● INSTRUCTIONS TO FOLLOW:
Find "height. tap(236, 141)" and "The height and width of the screenshot is (355, 537)." in the records below. Copy the lines holding them and every line between, exactly, and no others.

(Entries taken from a collection)
= = =

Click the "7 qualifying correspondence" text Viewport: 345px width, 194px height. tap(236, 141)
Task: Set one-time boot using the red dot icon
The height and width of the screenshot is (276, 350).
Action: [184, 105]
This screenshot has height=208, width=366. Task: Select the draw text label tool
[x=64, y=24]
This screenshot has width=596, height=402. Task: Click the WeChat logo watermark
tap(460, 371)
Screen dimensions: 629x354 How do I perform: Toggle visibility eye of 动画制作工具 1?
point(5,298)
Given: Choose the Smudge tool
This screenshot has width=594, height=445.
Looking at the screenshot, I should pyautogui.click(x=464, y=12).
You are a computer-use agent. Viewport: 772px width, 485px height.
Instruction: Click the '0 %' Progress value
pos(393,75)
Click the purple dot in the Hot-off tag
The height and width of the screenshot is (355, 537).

= = =

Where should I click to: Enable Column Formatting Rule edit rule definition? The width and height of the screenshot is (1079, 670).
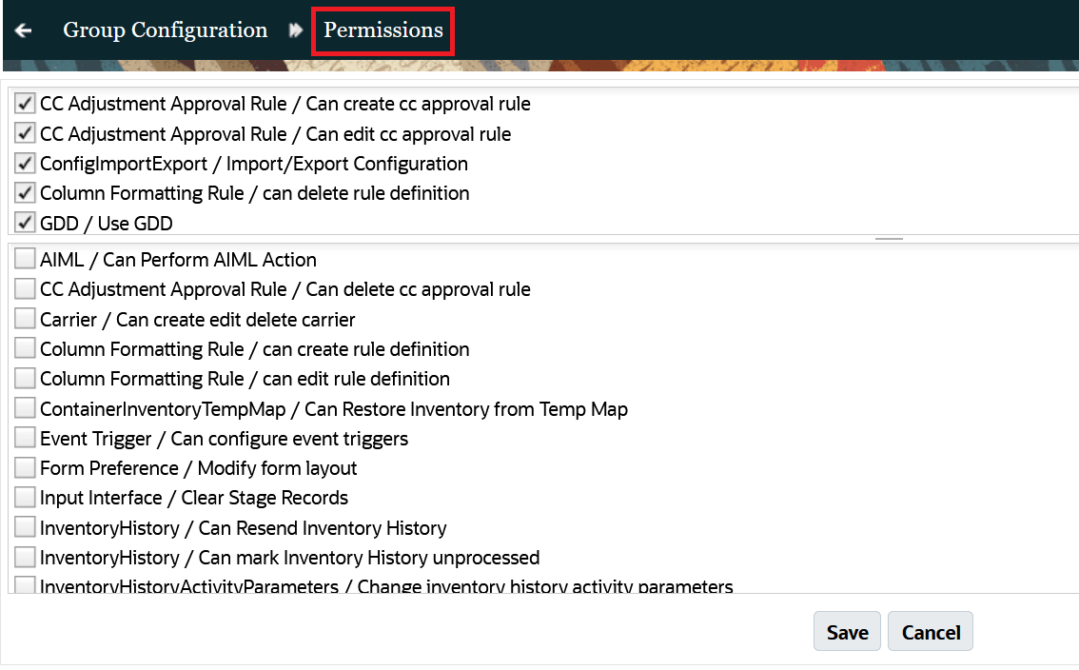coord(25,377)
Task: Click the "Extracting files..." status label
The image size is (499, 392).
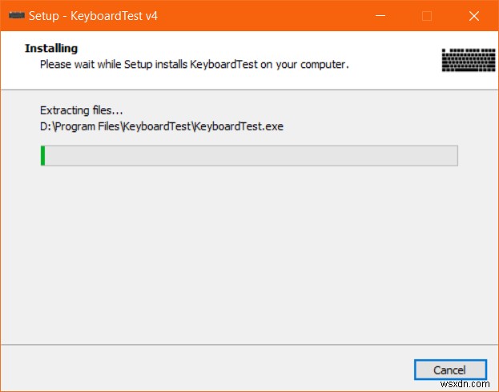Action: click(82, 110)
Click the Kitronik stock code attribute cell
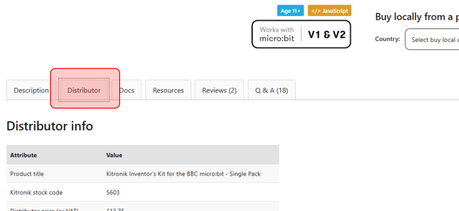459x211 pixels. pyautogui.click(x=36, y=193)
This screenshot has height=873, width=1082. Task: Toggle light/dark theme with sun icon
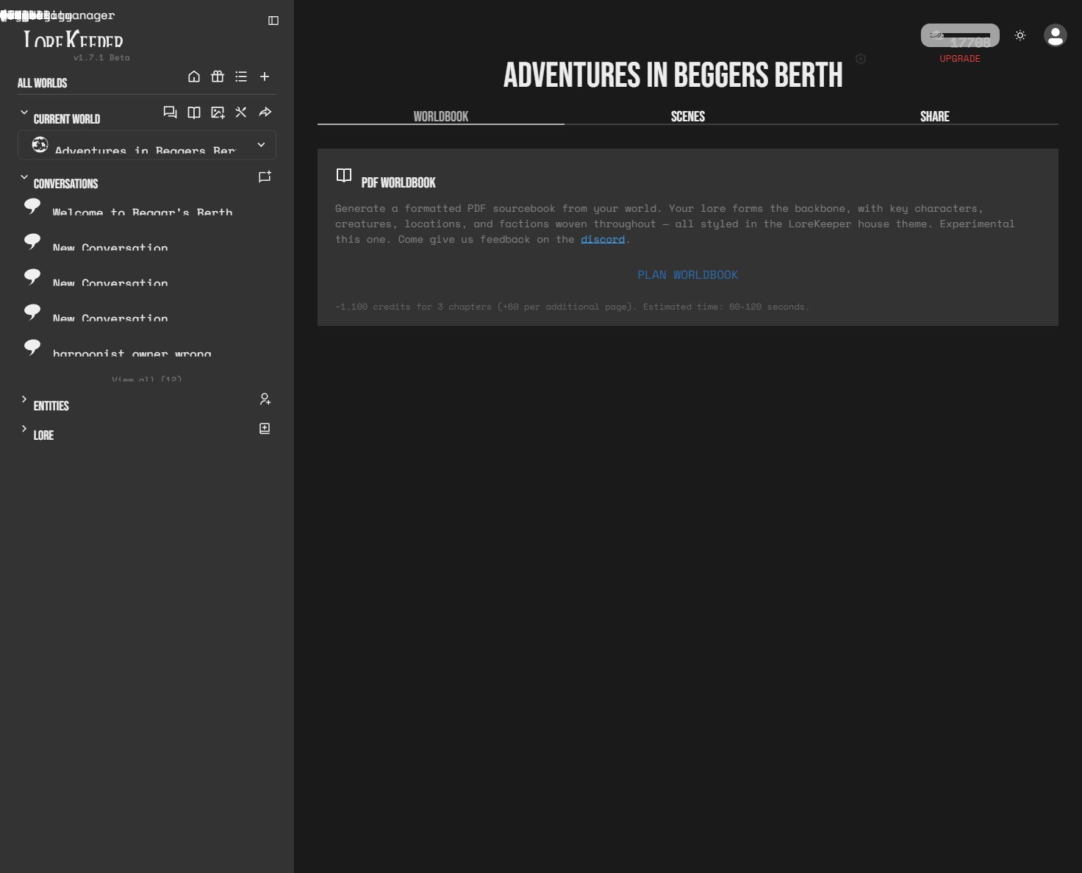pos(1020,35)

= = =

● TASK ANSWER:
Click the "7 qualifying correspondence" text Viewport: 345px width, 194px height. tap(236, 141)
Task: Set one-time boot using the red dot icon
The height and width of the screenshot is (276, 350).
Action: [184, 105]
This screenshot has height=208, width=366. Task: Select the draw text label tool
[x=64, y=24]
This screenshot has width=596, height=402. Task: Click the WeChat logo watermark
tap(460, 371)
Screen dimensions: 629x354 How do I perform: Toggle visibility eye of 动画制作工具 1?
point(5,298)
Given: Choose the Smudge tool
This screenshot has width=594, height=445.
Looking at the screenshot, I should pyautogui.click(x=464, y=12).
You are a computer-use agent. Viewport: 772px width, 485px height.
Instruction: Click the '0 %' Progress value
pos(393,75)
Click the purple dot in the Hot-off tag
The height and width of the screenshot is (355, 537).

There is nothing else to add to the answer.